Later in the session-towards the end of the day actually-I followed up on those vibes in response to Minyan CC Rider who asked, "Toddo, Where do you stand in terms of the "W" playing out?" To which I answered,
I'm still there and foresee it playing out, barring my perceived 1-in-4 chance that we power straight through to hyperinflation. That 'could' happen (if the dollar debases) but I don't see it yet due to the lack of legitimate end-demand.
The timing of middle peak is dicey, due in large part to credit market improvement, but in terms of the "up, up and away" scenario, I give it 25% odds. I'm not betting that way with my long-term bucket (opting instead for capital preservation and financial staying power) and my short-term bucket is still more active than the Arenal.

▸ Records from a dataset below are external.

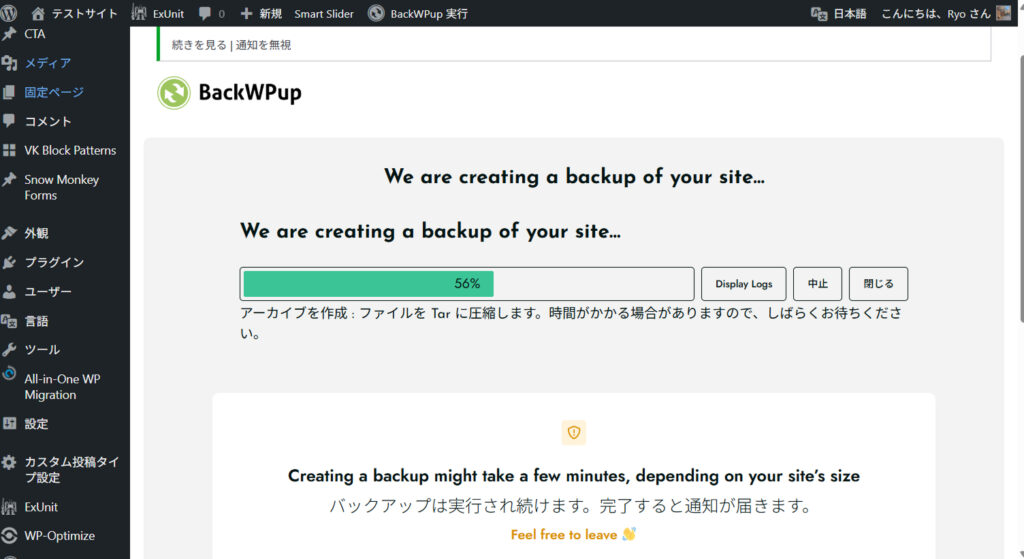The height and width of the screenshot is (559, 1024).
Task: Click the WP-Optimize sidebar icon
Action: tap(10, 536)
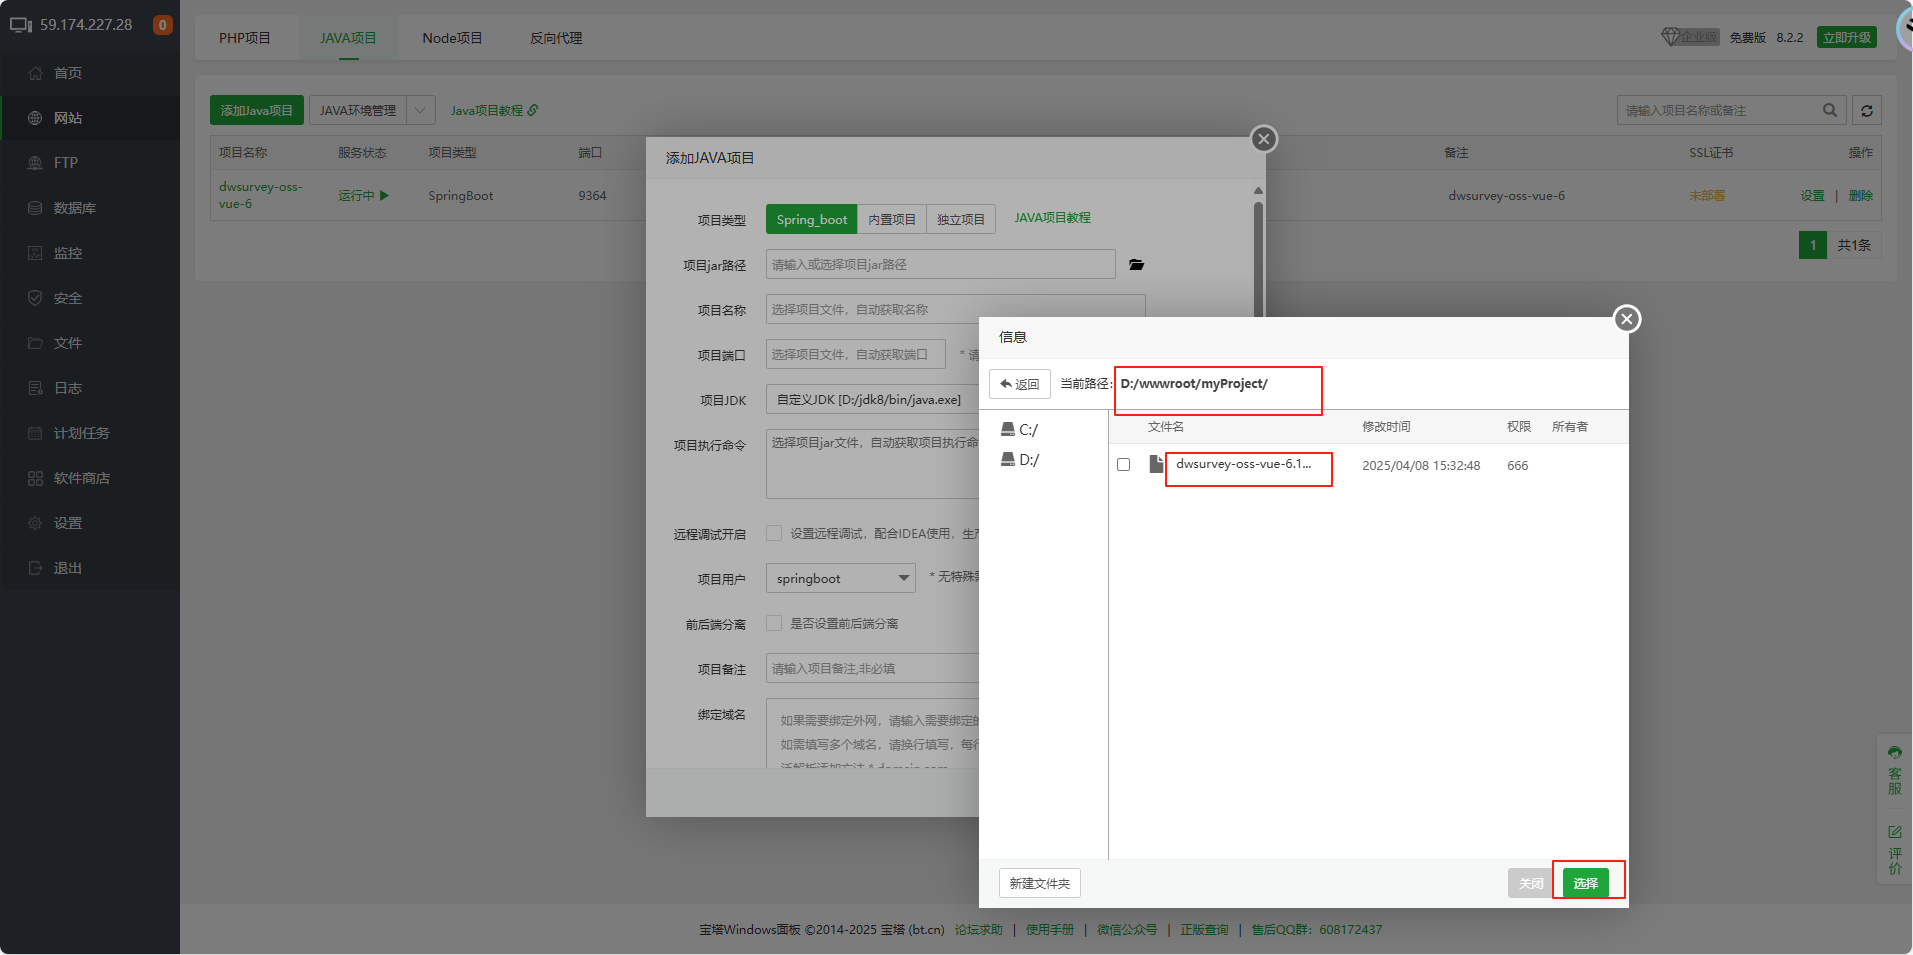Image resolution: width=1913 pixels, height=955 pixels.
Task: Open customer service (客服) side widget
Action: 1894,770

Speaking of the short-term stuff, I'm still lugging the QQQQ puts I added in and around NDX 1575 despite the tape ticking near my predetermined ripcord (the other side of NDX 1585, or the lower band tag of yesterday's opening gap).
I'm nothing if not disciplined but I'll offer a few thoughts. First, relative to the bet I made at NASDAQ 2007 (NDX 1630), these are small spuds. Second, hands over eyes, today's action isn't all that inspiring (low volume on Turnaround Tuesday). Finally, the broader picture continues to warrant caution.
With that said,, I'm not opposed to honoring the process and trading a little "in between" given 1) tech earnings Hewlett-Packard (HPQ) and 2) the potential for overnight gap risk.
Water pistol to head, however, we have unresolved business to the downside. I offer that through the lens of discipline over conviction and the mechanics of the swing being more important than the results of the at-bat.
Actions speak louder than words, right? Walk the walk and talk the talk.
Some Random Thoughts
Minyan Adan asked "Why are you using October paper again rather than November or December?" My response was "I plan to flatten my book by the time I take my Colorado camping trip (the week before Labor Day) and I desperately need a sans risk vacation."
In terms of my current bet, I plan to take some risk off the table into the opening swoon as a function of discipline and play with the leaves with the same stop as yesterday.
Expiration may well be "for sale" but I've had better success batting for average rather than hitting for power. Just remember that the looming option expiry will exacerbate volume both ways. Trade-and size your positions-accordingly.
For those with Mini-Minyans in your midst, it's week four of the Scavenger Hunt in Minyanland and a new character named Milton is hiding in the hood (hint: he's carrying a balloon that says "Get Butter Soon"). Consider this an official "edge" in putting a smile on your child!
I added a little twist to our five-year NASDAQ chart-you know, the one that offered the best set-up of 2009 on the first probe-and that's a (very steep) uptrend line from the March lows. We're right in the wheelhouse of the "make or break" zone so I highlight it for the benefit of ye faithful.
Is Hong Kong a "purer" emerging market play than China?
Memoirs of a Minyan Chapter 11: Behind Closed Doors is the apex of the arch in terms of my hedge fund days but the nadir of the nature of who I am today.
I wonder if Janice Rossi ever found true love?